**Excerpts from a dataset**

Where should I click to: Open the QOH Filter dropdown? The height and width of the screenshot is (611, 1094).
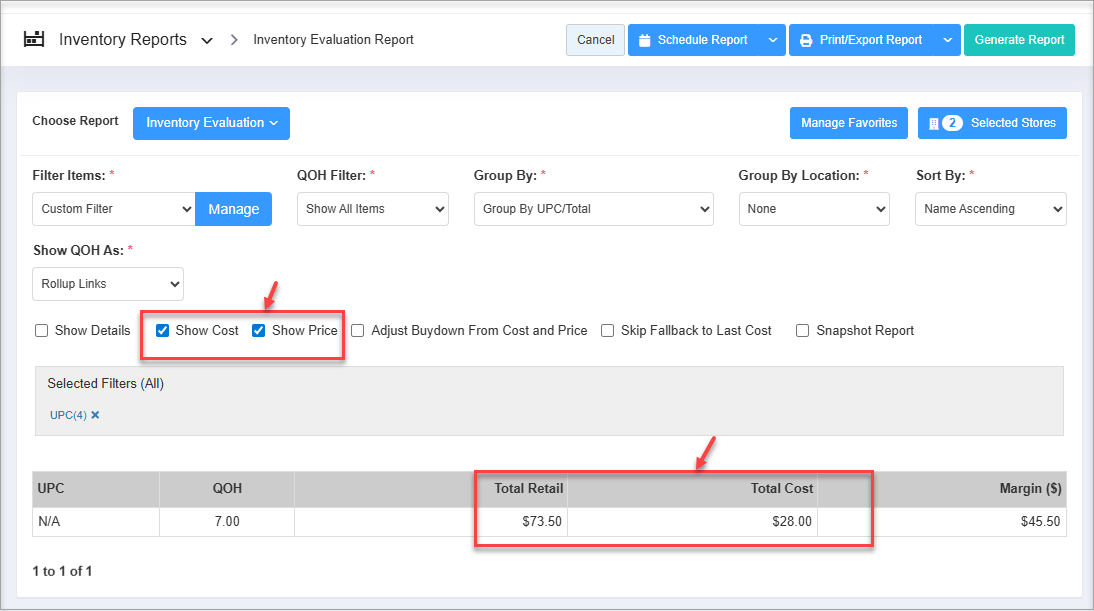tap(372, 209)
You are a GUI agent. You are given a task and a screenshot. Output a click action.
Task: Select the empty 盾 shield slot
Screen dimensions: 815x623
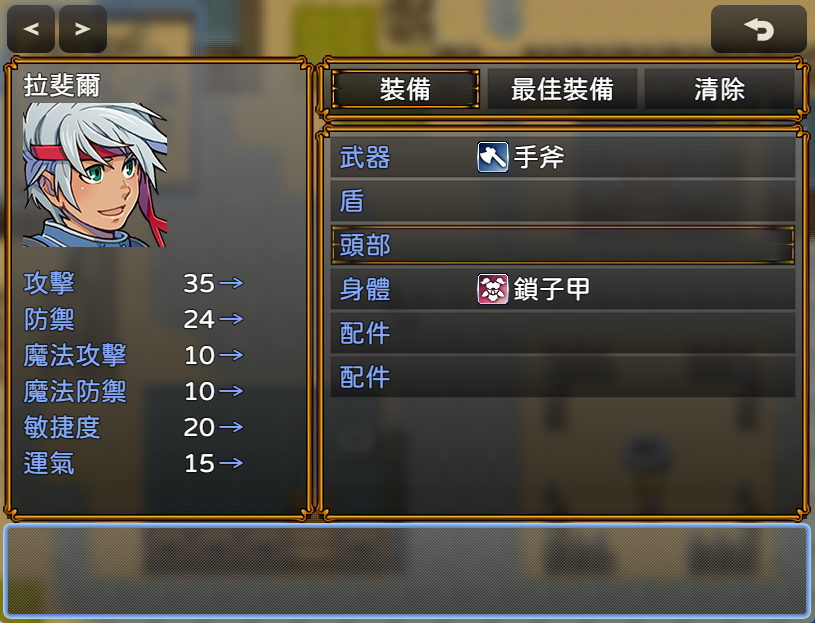pos(563,201)
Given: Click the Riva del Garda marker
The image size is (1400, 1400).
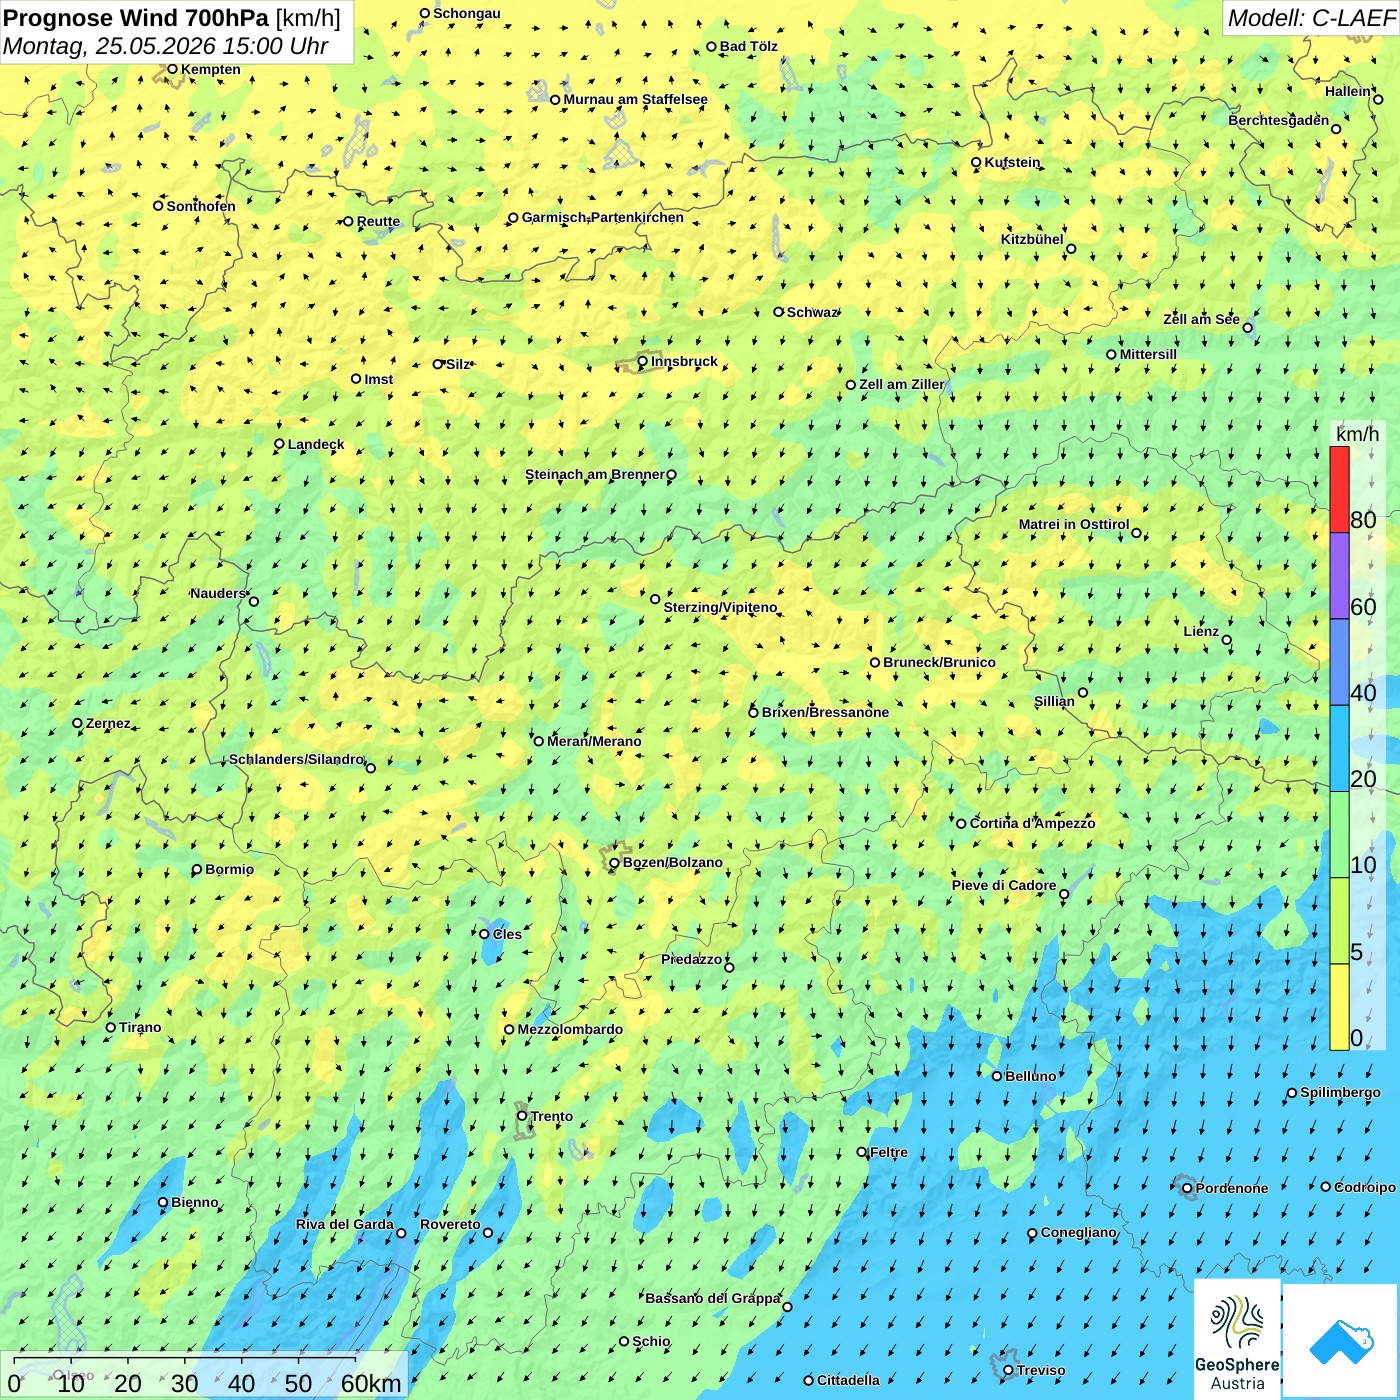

**WHAT IS NEEDED**
Return exactly the lines from the one with "Task: Select the empty 盾 shield slot" through the last line of the entries above, both ends included. No pictures may appear in the copy.

**PROBLEM SOLUTION**
Task: Select the empty 盾 shield slot
Screen dimensions: 815x623
pos(563,201)
Given: Click the Riva del Garda marker
The image size is (1400, 1400).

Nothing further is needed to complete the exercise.